### EXTRACT PROVIDED
┄┄┄┄┄┄

Mimosa Rocks National Park
Mimosa Rocks National Park stretches south of Bermagui for
17 km along another rewarding strip of coastal beaches,
caves, cliffs, rocky coves, massive offshore rock stacks,
headlands, lagoons, coastal lakes and a heavily wooded
hinterland, including patches of rainforest. The park
supports a rich and diverse range of birdlife, including
honeyeaters, lorikeets, wrens, thornbills, ducks,
cormorants, great egrets, sea eagles, goshawks, crested
terns, silver gulls, pied oystercatchers, hooded plovers,
topknot pigeons and brown cuckoo-doves. There are also sugar
gliders, ring-tailed possums, brushtail possums, bandicoots,
wallabies and some echidnas and goannas. Snorkelling,
surfing, rock and beach fishing, swimming and bushwalking,
coastal birdwatching and foreshore fossicking can all be
Visitor facilities are excellent .
Camping areas with picnic facilities can be found at
Middle, Gillards and Aragunnu Beaches and at Picnic Point
but they are not suitable for caravans and you must bring
your own water. Picnic facilities also exist at Bithery
Inlet, Moon Bay and Nelson Bay. Intending campers must
contact the regional office at Merimbula (02 6495 5000).
The Aragunnu site is outstanding. It is one of the most
interesting and well presenting Aboriginal sites on the
Australian coast. National Parks have constructed a series
of boardwalks which take the visitor past a huge and ancient
midden, beside a freshwater creek and to a point where there
are excellent views across a rocky beach to Mimosa Rocks.
Just north at Mimosa Rocks and Bunga Heads are a number
of rocky coves ideal for snorkelling and rock fishing.

┄┄┄┄┄┄

### DATA SEGMENT
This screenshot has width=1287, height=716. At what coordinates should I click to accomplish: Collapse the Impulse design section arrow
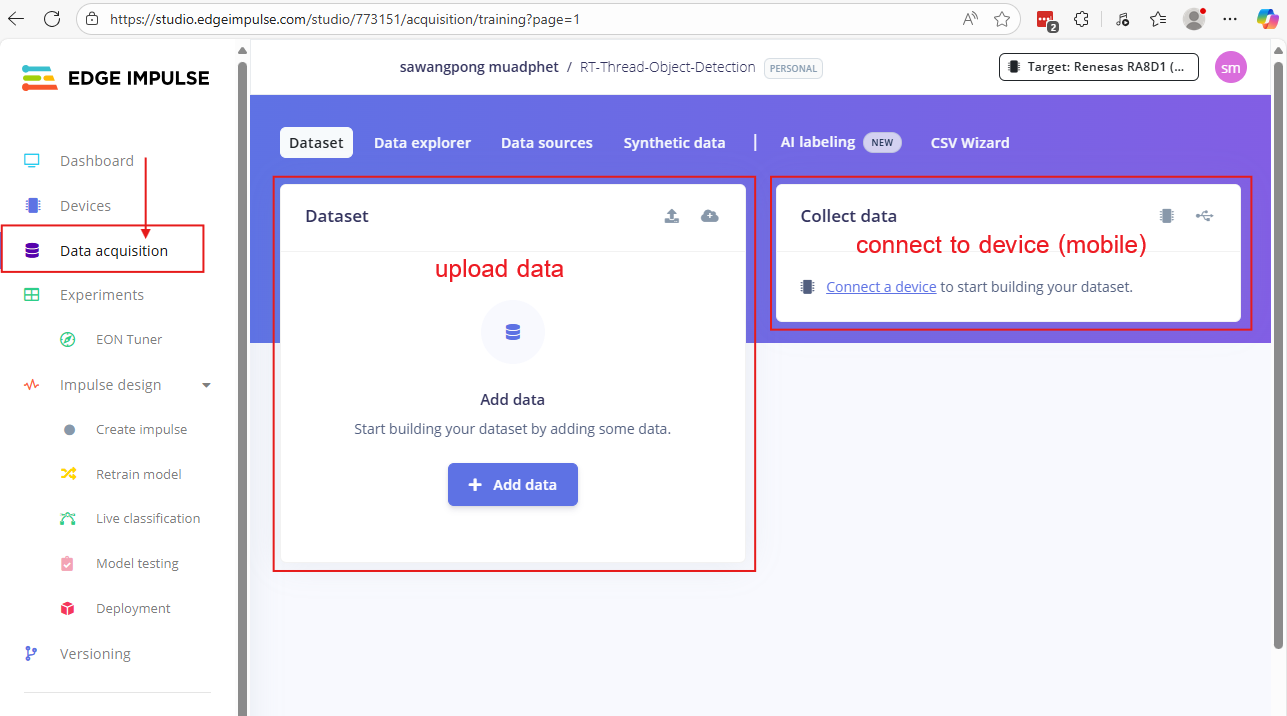(206, 385)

┄┄┄┄┄┄

### GOAL 1
In the passage on Mimosa Rocks National Park, why is the Aragunnu site described as outstanding? Answer in one to three sentences.
### GOAL 2
According to the passage on Mimosa Rocks National Park, how far does the park stretch south of Bermagui?
### GOAL 3
Continue the passage on Mimosa Rocks National Park from its last sentence.

### RESULT 1
The passage calls it one of the most interesting Aboriginal sites on the Australian coast. Boardwalks lead visitors past a huge, ancient midden and beside a freshwater creek. They end at a point with excellent views across a rocky beach to Mimosa Rocks.

### RESULT 2
17 km.

### RESULT 3
Shipwrecks, notably the Mimosa in 1863, have occurred on the
rocks. In 1908 the Bega sprang a leak and sank somewhere
between Tathra and Bermagui.
Heading south, the approach to the Picnic Point site
along Wapengo Lake Road and through banksia and stringybark
forest is impressive. Middle Beach is popular with surfers.
The camping site is a short walk from the car park and a
walking track leads to Middle Lagoon. Nelson Lagoon is
beautiful in the spring with its birdlife and blooming
wattles. Moon Bay, 250 m from the car park at the south of
the park, near Tathra, is particularly popular with surfers.
Tilba Valley Wines and Vineyard
Tilba Valley Wines and Vineyard (02 4473 7308) is located 5
km north of Tilba on the Princes Highway. A family business
it was the first winery on the south coast. The opening
hours are 10.00 to 5.00 and 11.00 to 5.00 on Sundays.
Brooklands Deer Farm
Brooklands Deer Farm (02 4473 7330) is 12 km north of Tilba.
It has picnic and barbecue facilities. The opening hours are
10.00 to 5.00 seven days a week.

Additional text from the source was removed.